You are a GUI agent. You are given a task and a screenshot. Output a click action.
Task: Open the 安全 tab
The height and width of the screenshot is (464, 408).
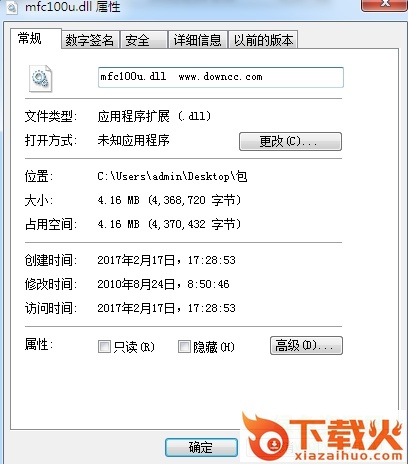click(x=144, y=40)
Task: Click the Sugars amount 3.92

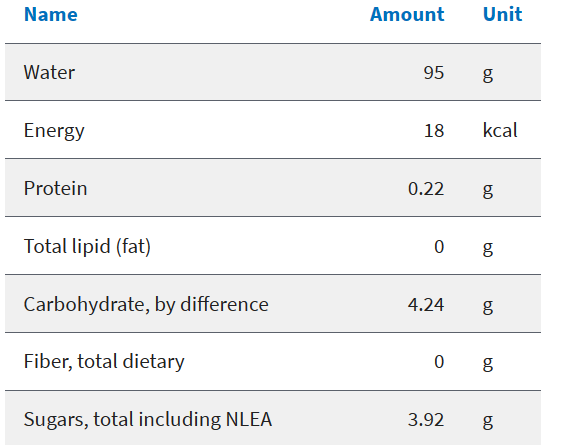Action: (426, 420)
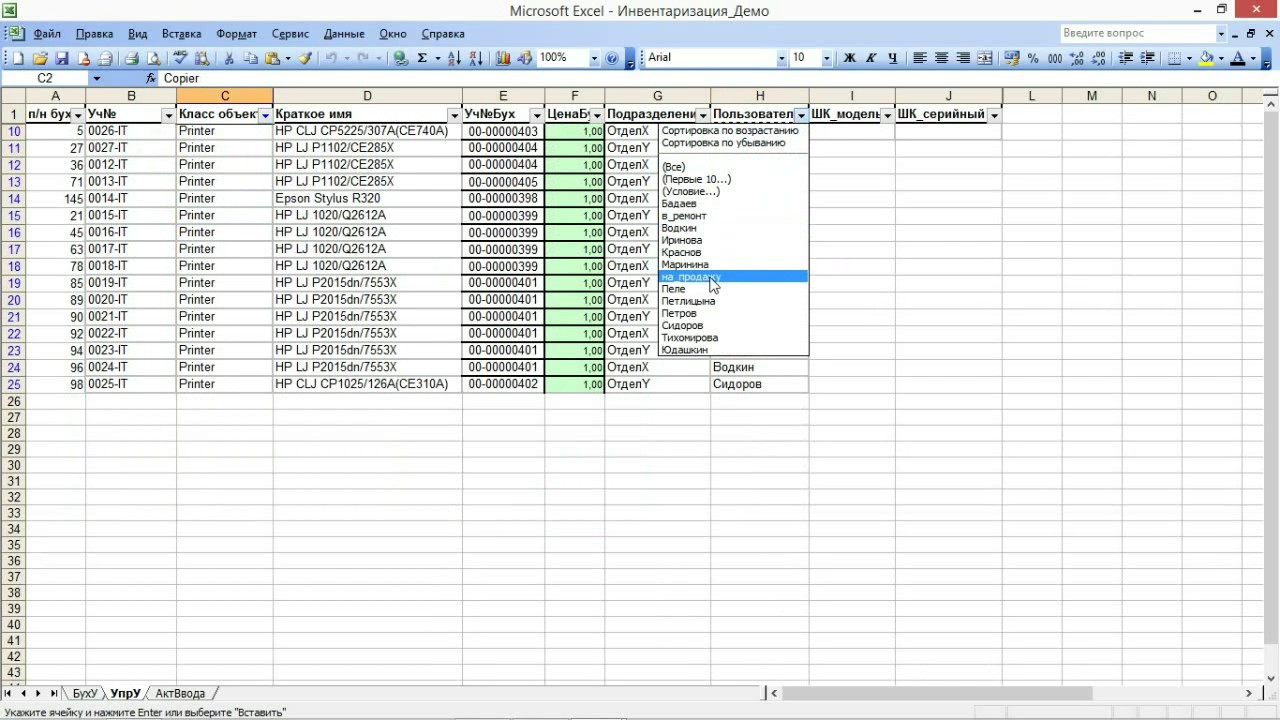Choose Сортировка по убыванию option
Screen dimensions: 1280x720
pyautogui.click(x=723, y=143)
++++++++
_TASK INSTRUCTIONS_: Arrange the entries from the start through the line that contains "click(x=144, y=40)" as a two-column CSV headed instruction and output, with one row per entry and each field in quotes with its line breaks turned into spaces. Leave the pictures out.

_ANSWER TO THE TASK_:
instruction,output
"You are a GUI agent. You are given a task and a screenshot. Output a click action. Task: Open the 安全 tab The height and width of the screenshot is (464, 408).","click(x=144, y=40)"